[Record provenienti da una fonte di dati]
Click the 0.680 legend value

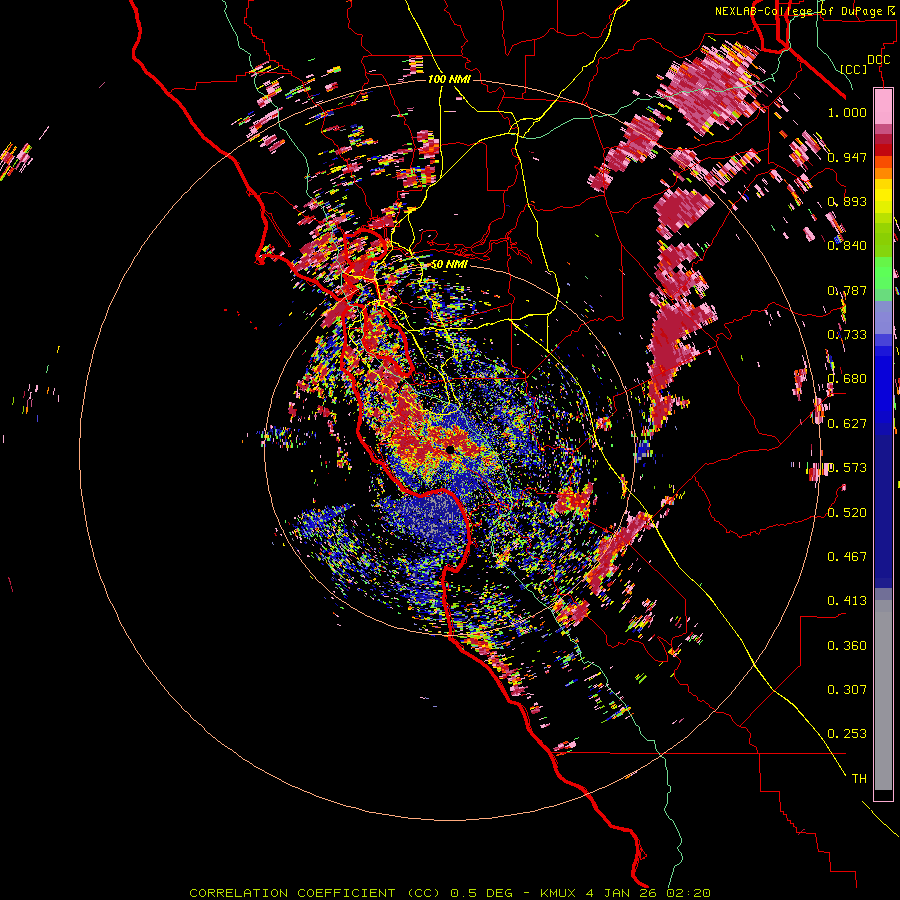tap(847, 379)
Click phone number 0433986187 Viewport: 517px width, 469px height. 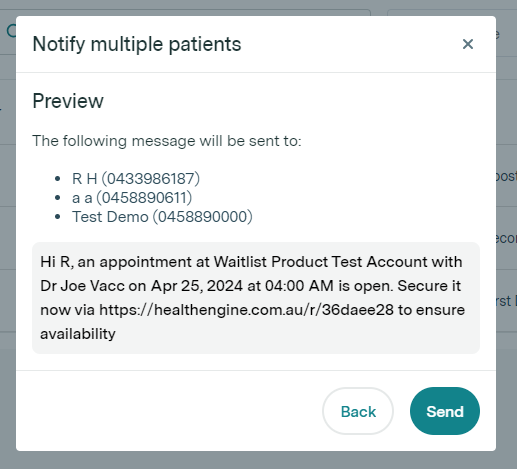[x=151, y=179]
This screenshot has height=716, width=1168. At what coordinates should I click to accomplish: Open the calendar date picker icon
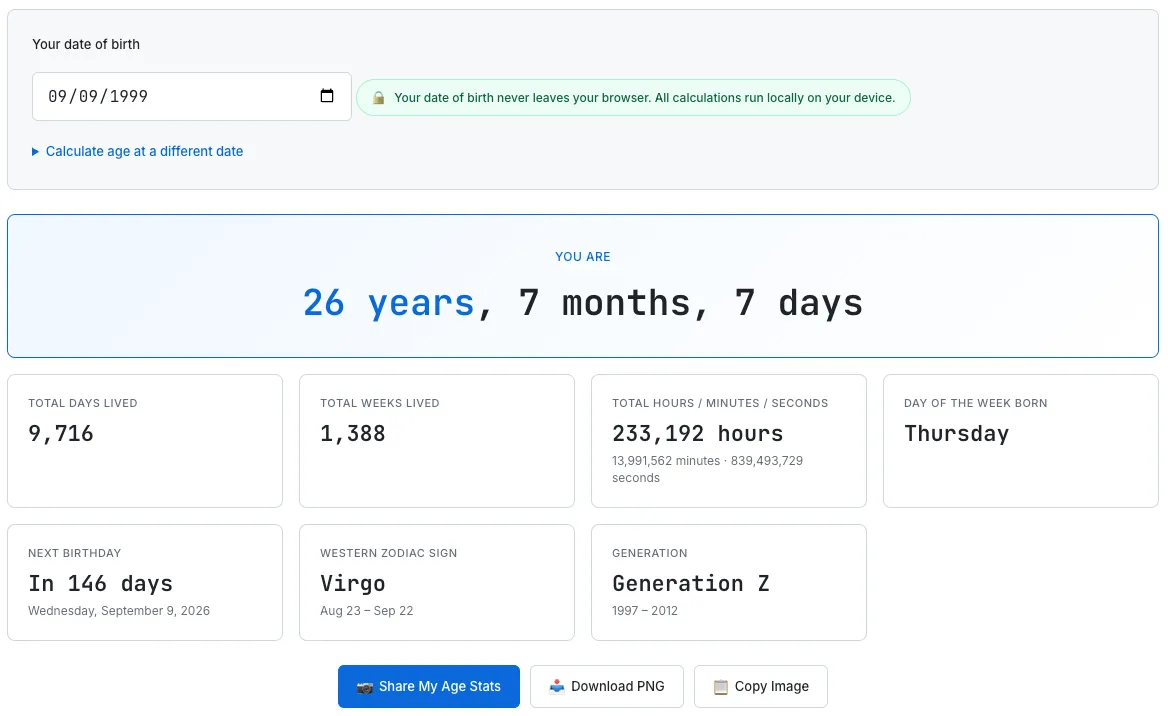[326, 95]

### Il tuo obiettivo
Trascrivi senza modifiche i record dalla riga che contiene "This screenshot has" fino alla fine, includendo sia quella riga sia l'ultima. Non riportare le immagini.

### Risposta qui sotto
This screenshot has height=716, width=1168. At what coordinates should I click to accomplish: Open the calendar date picker icon
[326, 95]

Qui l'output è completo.